**Selected excerpt**.
- - -

From: Pierre-Antoine Champin <pierre-antoine.champin@liris.cnrs.fr>
Date: Thu, 28 Mar 2013 00:00:38 +0100
Message-ID: <CA+OuRR_OD=YyNCDUK1q=xWBHU5WCKjsfMTnQ7fXTphHNGc26Zw@mail.gmail.com>
To: Erik Wilde <dret@berkeley.edu>
Cc: Kingsley Idehen <kidehen@openlinksw.com>, "public-ldp@w3.org" <public-ldp@w3.org>
Hi Erik,

On Wed, Mar 27, 2013 at 4:59 AM, Erik Wilde <dret@berkeley.edu> wrote:

> actually, after re-reading a couple of threads, i think it's actually
> better to think of text/sgml and text/html as the two similarities to
> the discussion we're having. would the web have happened if there was
> just text/sgml, a highly structured and very successful document format
> for content management? if you had the chance today, would you not
> create text/html and instead rely on text/sgml only?


Very nice analogy indeed! I think it is very relevant to the discussion
here.

My two cents on this question:
the difference between SGML and RDF is that (AFAIK), an SGML document
complies with a single DTD, defining the whole semantics of the document.
An RDF graph, on the other hand, can contain a mix of different
vocabularies, each of them bringing its share of additional semantics. This
is an important feature to RDF people.

- - -

**Dataset rows**.
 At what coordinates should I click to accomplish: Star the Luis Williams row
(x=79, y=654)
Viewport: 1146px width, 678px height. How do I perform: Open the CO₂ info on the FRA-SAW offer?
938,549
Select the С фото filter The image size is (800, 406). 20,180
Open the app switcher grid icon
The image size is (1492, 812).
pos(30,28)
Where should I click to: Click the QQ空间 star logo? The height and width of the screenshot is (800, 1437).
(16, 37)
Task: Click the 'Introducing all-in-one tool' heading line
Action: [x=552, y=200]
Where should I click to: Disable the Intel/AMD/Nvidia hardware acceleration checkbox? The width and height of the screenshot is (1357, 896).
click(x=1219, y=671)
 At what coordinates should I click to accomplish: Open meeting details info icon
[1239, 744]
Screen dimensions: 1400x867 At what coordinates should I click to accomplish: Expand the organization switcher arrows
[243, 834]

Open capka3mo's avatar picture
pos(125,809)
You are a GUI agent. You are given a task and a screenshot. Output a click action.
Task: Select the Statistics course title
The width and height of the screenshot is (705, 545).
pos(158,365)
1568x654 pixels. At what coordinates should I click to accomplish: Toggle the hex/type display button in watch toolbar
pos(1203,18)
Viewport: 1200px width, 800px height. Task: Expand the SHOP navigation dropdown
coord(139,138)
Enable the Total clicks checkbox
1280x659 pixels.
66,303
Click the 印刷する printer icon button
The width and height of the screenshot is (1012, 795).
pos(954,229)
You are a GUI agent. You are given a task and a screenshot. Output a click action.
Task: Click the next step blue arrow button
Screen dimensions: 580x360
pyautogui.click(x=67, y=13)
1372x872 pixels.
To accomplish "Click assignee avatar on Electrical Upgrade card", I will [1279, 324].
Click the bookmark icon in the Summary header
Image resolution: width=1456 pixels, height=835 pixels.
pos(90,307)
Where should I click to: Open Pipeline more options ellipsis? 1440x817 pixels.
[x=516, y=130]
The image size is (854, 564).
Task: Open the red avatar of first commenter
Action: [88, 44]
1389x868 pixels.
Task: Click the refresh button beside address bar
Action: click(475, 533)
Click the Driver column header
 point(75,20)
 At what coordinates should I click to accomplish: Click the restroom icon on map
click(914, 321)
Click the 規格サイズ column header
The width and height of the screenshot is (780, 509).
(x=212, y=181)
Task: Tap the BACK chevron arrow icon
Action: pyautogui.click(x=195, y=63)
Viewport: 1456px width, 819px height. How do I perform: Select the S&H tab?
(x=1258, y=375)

- - -

**Exercise description**.
Update the email message from "On Wed, Mar" up to and including "on text/sgml only?", replacing "content management" with "technical publishing". The entries are separate material, unrelated to the email message.

**Answer to this exercise**.
On Wed, Mar 27, 2013 at 4:59 AM, Erik Wilde <dret@berkeley.edu> wrote:

> actually, after re-reading a couple of threads, i think it's actually
> better to think of text/sgml and text/html as the two similarities to
> the discussion we're having. would the web have happened if there was
> just text/sgml, a highly structured and very successful document format
> for technical publishing? if you had the chance today, would you not
> create text/html and instead rely on text/sgml only?